PASSAGE PROVIDED →
TOKYO, JAPAN—The Financial Task Force of APEC Business Advisory Council (ABAC) is making a big push for central banks to develop digital currencies that will be interoperable or can work seamlessly across 21 Asia-Pacific Economic Cooperation (APEC) countries, thus making trade and financial flows faster and cheaper.
This is shaping up as one of the key priorities of the ABAC Financial Task Force ahead of a crucial meeting to be hosted by the Philippines at NuStar Resort in Cebu on July 27 to July 30 that will finalize policy recommendations to APEC leaders, including the finance ministers.
Julius Caesar Parreñas, senior advisor research division at Daiwa Institute of Research who coordinates the Asia-Pacific Financial Forum and represents ABAC at the APEC Finance Ministers’ Process, named the priorities of the financial task force: digitalization of trade finance, development of interoperable open data systems, improvement of cross border data flow and use of privacy-enhancing technologies for central bank digital currencies (CBDCs) and promotion of financing for transition projects in the energy sector alongside the development of common principles to promote interoperability.
“The current problem of many Asian countries is that if you want to send payment from one jurisdiction to another jurisdiction, you cannot really pay directly in the local currency. For example, if you’re sending a payment from Philippines to Thailand, you can’t go directly into peso-Thai baht payment. We all have to go through the US correspondent banks within the US payment systems,” Parreñas said.
The idea is to allow CBDCs, on a wholesale basis or for big transactions, to enable direct payment without having to go through the US system. This means it will be “cheaper, faster and less complicated,” he told visiting business journalists from the Philippines.

BRIEF A →
According to the article, at what venue will the Philippines host the meeting that will finalize policy recommendations to APEC leaders?
BRIEF B →
From the article, output the part that opens with the words containing "TOKYO, JAPAN—The Financial" and closes with "the finance ministers.".
BRIEF C →
List every country the article names.
The lines that come after this article have nothing to do with it.

DATA SHOWN →
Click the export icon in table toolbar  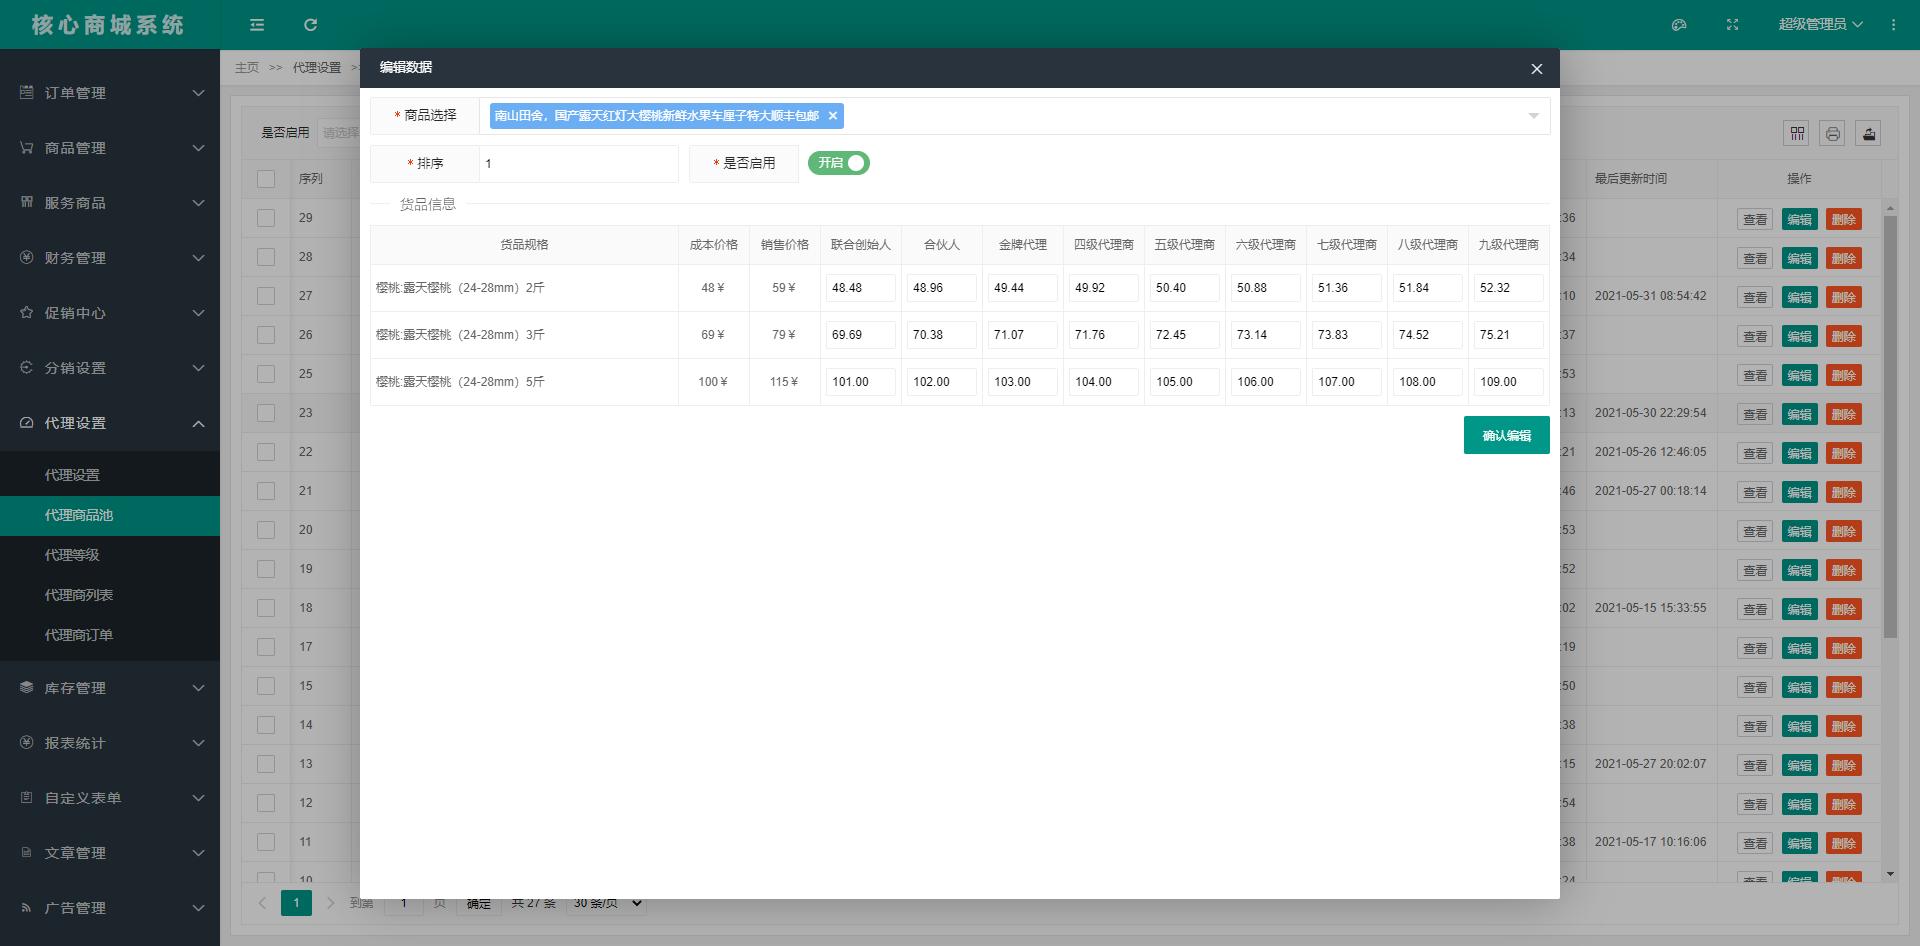coord(1868,133)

PROBLEM SOLUTION A →
NuStar Resort in Cebu

PROBLEM SOLUTION B →
TOKYO, JAPAN—The Financial Task Force of APEC Business Advisory Council (ABAC) is making a big push for central banks to develop digital currencies that will be interoperable or can work seamlessly across 21 Asia-Pacific Economic Cooperation (APEC) countries, thus making trade and financial flows faster and cheaper.
This is shaping up as one of the key priorities of the ABAC Financial Task Force ahead of a crucial meeting to be hosted by the Philippines at NuStar Resort in Cebu on July 27 to July 30 that will finalize policy recommendations to APEC leaders, including the finance ministers.

PROBLEM SOLUTION C →
Japan, the Philippines, Thailand, the US